The Fun House of Wonderland went by several names, depending upon the time. In the earliest reports it was called The House of Mirth or The House of Follies or The Foolish House. The latter is the name that appears on the 1906 Sanborn Map and on one sketch, but on no photographs that I have seen:

“Foolish Ho.” is the abbreviation for “Foolish House”

“Foolish House” appears on a drawing by Rollin Lynde Hartt from his book The People at Play.

But most images show the building with the name The Third Degree written on it. This may be because there was a fun house franchise called The Third Degree, and the Wonderland management might have thought it more convenient to leave the running of it bto someone else, even if it required a name change.

The design of a funhouse with an entrance between the legs of a monstrous idiot figure occurs in other amusement parks of the period. The face of the figure is very nearly the classic “imbecile” face found in drawings and advertisements from the time. He has a broad face with jughandle ears and a missing tooth. If this makes him resemble the Mad magazine icon, Alfred E. Newman, it’s because it’s a familiar resemblance — they’re both based on the same early 20th century model. This figure also has goggle eyes, unlike Alfred.

He also is dressed in a burlesque of fine clothes — he sports a monocle, a top hat, and an outrageously large boutonniere. Each of his hands is grasped by a well-dressed lady with a bouquet. The scene suggests that he’s there for his own wedding, but that he’s being claimed by two different women.

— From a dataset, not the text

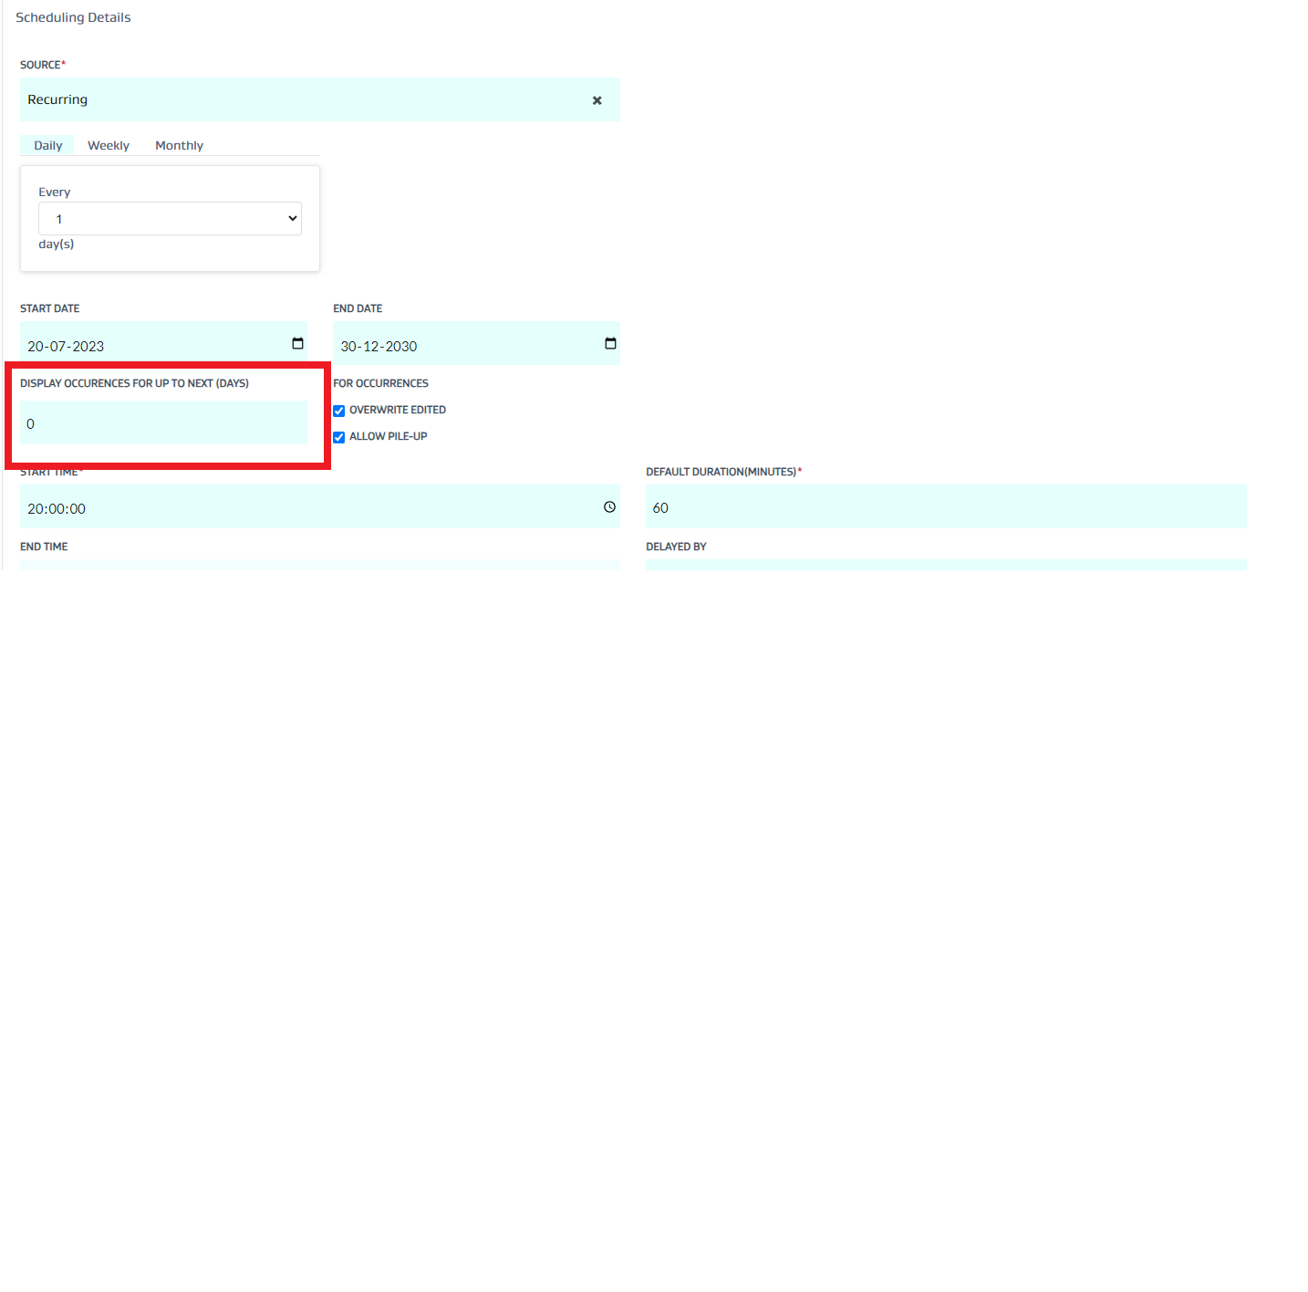The image size is (1308, 1292).
Task: Uncheck the Allow Pile-Up checkbox
Action: point(339,437)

For the 1908 season, the title was changed again, to The House that Jack Built. The well-dressed ladies with the bouquets were removed, and now the imbecile figure holds tools in each hand — evidently he’s Jack, and the tools are what he’s using to build the funhouse. Presumably the interior remained much the same. The name change might have been due to dropping the services of the Keystone company, which ran the Third Degree franchise.